(Selected text)
•••••

- Directed by: James Young
- Written by: Eugene Mullin
- Based on: Play by Clyde Fitch, c. 1890
- Produced by: Vitagraph Company of America
- Starring: James Young Clara Kimball Young Julia Swayne Gordon
- Distributed by: General Film Company
- Release date: February 19, 1913;
- Running time: 1000 feet (approximately 10-15 minutes)
- Country: USA

= Beau Brummel (1913 film) =

Beau Brummel is a 1913 silent short film directed by and starring James Young in the title role. Presumed now to be lost, it was produced in Brooklyn, New York, by Vitagraph Studios and also featured in its cast Clara Kimball Young, Rex Ingram, Julia Swayne Gordon, and Etienne Girardot. The photoplay's scenario was adapted from the Clyde Fitch novel and play, and upon the film's release Vitagraph listed it as a 1000-foot "one-reeler", which at the time would have had a maximum running time of 15 minutes.

•••••

(Excerpt from a data file)
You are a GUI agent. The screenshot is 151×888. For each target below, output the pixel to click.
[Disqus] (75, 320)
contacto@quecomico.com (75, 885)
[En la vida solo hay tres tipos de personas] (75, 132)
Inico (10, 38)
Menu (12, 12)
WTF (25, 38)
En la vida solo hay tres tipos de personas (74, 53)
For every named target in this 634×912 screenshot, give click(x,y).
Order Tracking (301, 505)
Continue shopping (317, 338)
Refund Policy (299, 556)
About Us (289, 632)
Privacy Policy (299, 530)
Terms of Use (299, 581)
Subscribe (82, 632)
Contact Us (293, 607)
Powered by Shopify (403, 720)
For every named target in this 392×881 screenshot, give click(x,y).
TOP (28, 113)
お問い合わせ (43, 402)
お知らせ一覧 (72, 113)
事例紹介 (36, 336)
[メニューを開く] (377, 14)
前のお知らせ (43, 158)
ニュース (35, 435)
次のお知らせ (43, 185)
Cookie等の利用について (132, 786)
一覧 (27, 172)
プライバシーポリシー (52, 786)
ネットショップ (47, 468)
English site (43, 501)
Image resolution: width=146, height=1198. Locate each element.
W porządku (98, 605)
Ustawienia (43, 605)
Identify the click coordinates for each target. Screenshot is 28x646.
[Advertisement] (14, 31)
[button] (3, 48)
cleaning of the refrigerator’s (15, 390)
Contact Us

•••••

(Set tasks)
1. Extract word for word the passage of the Beau Brummel entry that begins at the words "Beau Brummel is" and stops after "of 15 minutes.".
2. Name every performer that the prose paragraph of the Beau Brummel entry says was also featured in the cast alongside James Young.
These records have no connection to the Beau Brummel entry.

(Responses)
1.
Beau Brummel is a 1913 silent short film directed by and starring James Young in the title role. Presumed now to be lost, it was produced in Brooklyn, New York, by Vitagraph Studios and also featured in its cast Clara Kimball Young, Rex Ingram, Julia Swayne Gordon, and Etienne Girardot. The photoplay's scenario was adapted from the Clyde Fitch novel and play, and upon the film's release Vitagraph listed it as a 1000-foot "one-reeler", which at the time would have had a maximum running time of 15 minutes.

2.
Clara Kimball Young
Rex Ingram
Julia Swayne Gordon
Etienne Girardot